El otro día, concretamente el martes día 11, me rozó la noticia de que se conmemoraba “el día Internacional de la Niña” y se hacía una breve reseña del porqué de esta efeméride. Supongo que habrá gente que proteste porque haya tantos días de cada cosa sin pensar que si se recomienda es porque existe y porque se conculcan los derechos de alguien, en este caso de las niñas. Yo soy mujer y he sido niña y todavía recuerdo qué pocas niñas accedían a la escuela, sobre todo en el entorno rural, cuántas niñas tenían que cuidar a sus hermanos, trabajar en el campo, ir a llevar o traer alimentos y agua al tajo de los familiares, fregar, barrer, hacer de todo y cuando digo todo es todo. Y no ha pasado tanto tiempo. Era una exclusión de las niñas en toda regla en la dictadura y antes, y después, pretendidamente incruento pero indignante, he conocido algunas también en mi trayectoria profesional y me llevaban los demonios. En Linares cuando yo llegué en los años sesenta sólo había un instituto y en el bachiller superior disminuían un montón las niñas, sólo íbamos siete u ocho, las demás a secretariado o a sus labores. También lo podemos ver en nuestras mayores y la ocupación del Paulo Freire. Hemos avanzado mucho las mujeres por nuestra fuerza encomiable y nuestro deseo de crecer y saber. Somos inteligentes. No lo mismo los hombres que prefieren sestear, y hablo en general. Nosotros estamos así, pero en el resto del mundo no. Y además peor.

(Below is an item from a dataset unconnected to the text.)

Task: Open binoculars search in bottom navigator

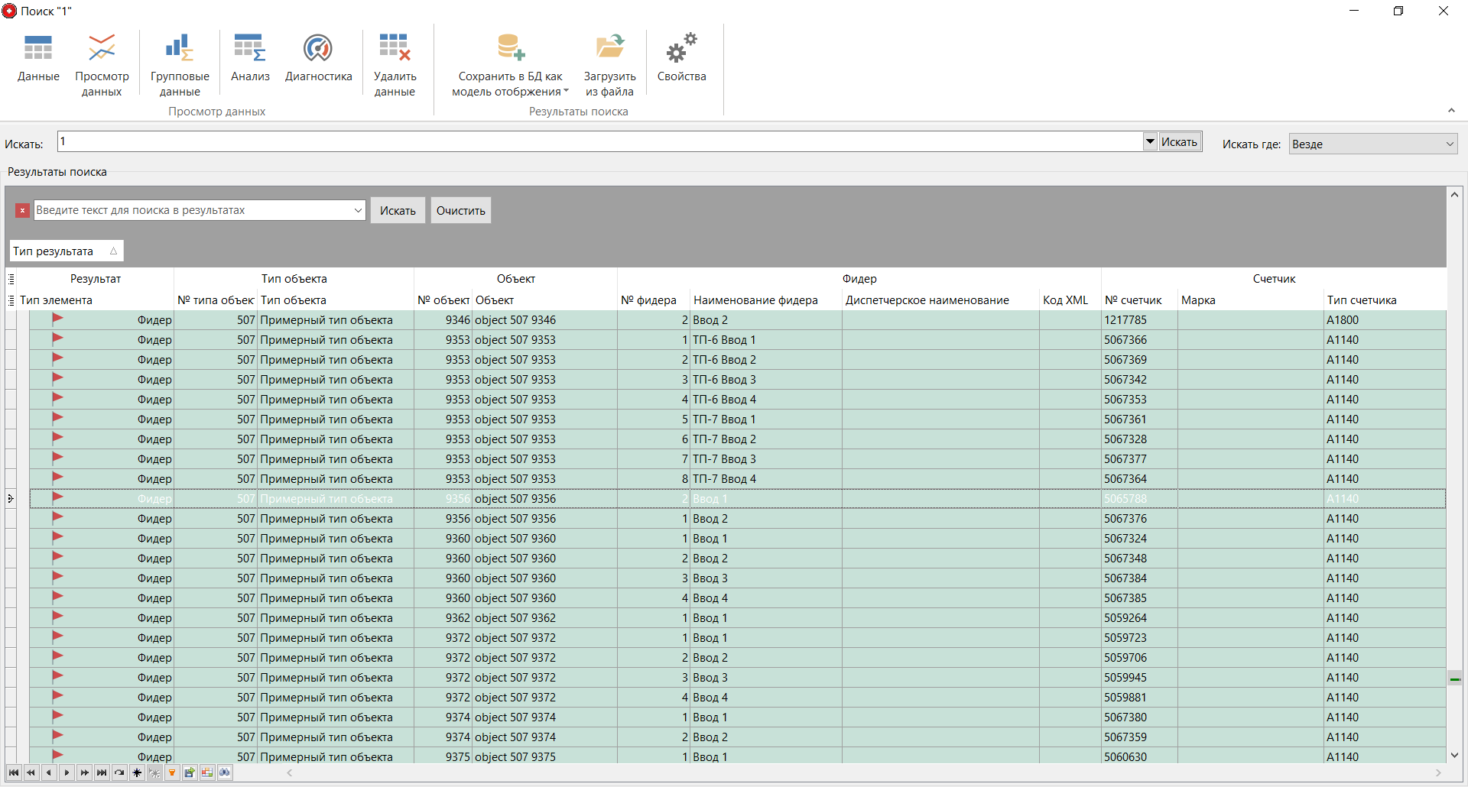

Por devolverles la dignidad y la educación y respetar sus derechos se ha decidido celebrar este “Día de la Niña”. A mí me ha pillado este año un poco a contrapié pero el año que viene procuraré que de alguna manera se evidencie la situación de las niñas en todos los mundos porque seguro que es problemática, de una u otra manera pero siempre destilando marginación y exclusión por algún poro, que nadie se sienta libre de ello… ¡Es tan amplia la vida de las mujeres y las formas de hacerles daño y marginarlas…! Y por no tenerlo nosotros, que también existe en los estratos menos desfavorecidos, no quiere decir que no exista. Vamos a ver.

En Educación en el mundo hay más de 31 millones de niñas sin escolarizar, por múltiples motivos. Existen más de 30 millones de niñas a las que se les hace la Mutilación Genital, una práctica horrible, provocadora de muertes, de dolores y de creencias que no voy a respetar. Hay 700 millones de niñas obligadas a casarse cuando lo son, con hombres (¿?) hechos y derechos que provocan espanto y repugnancia y las consecuentes maternidades letales para estas niñas. En cuanto a la violencia y las agresiones sexuales ya no vamos ni a contabilizar y de ahí la trata, la prostitución y la esclavitud. Podríamos seguir enumerando cosas horribles que sólo le suceden a las niñas por serlo, porque son niñas, y su vida es una continua desgracia que no se lo deseo a nadie. Esa es la cara del machismo, de la preponderancia masculina, de la estúpida pretendida superioridad. Podéis pensarlo, esto no le pasa a los niños aunque también estén esclavizados sobre todo en la cuestión del trabajo abyecto y penoso que también me indigna hasta la náusea.

Todo esto es por cuestión de género, de lo que se nos inculca desde que abrimos los ojos y nos buscan la marca. Ahí está el destino de multitud de seres humanos desde que nacen, desde pequeños y que los y las pobres como no han visto otra cosa creen que eso es la vida… Jesús decía del escándalo y del maltrato a niños lo más duro que yo he podido escuchar en el Evangelio, aquello de que “más valía que se ataran al cuello una piedra de molino y se echaran al mar” o lo de que “si tus órganos sexuales sirven de caída para otros… córtatelos”. Y estoy de acuerdo y no soy nadie pero añadiría que prefiero que los indeseables estén castrados, desterrados o muertos a que pululen millones de niños y niñas sufriendo en muchas partes del mundo, en casi todas. Cuando se piensa en ellos y ellas no existen las fronteras, todo está cerca. Y duele.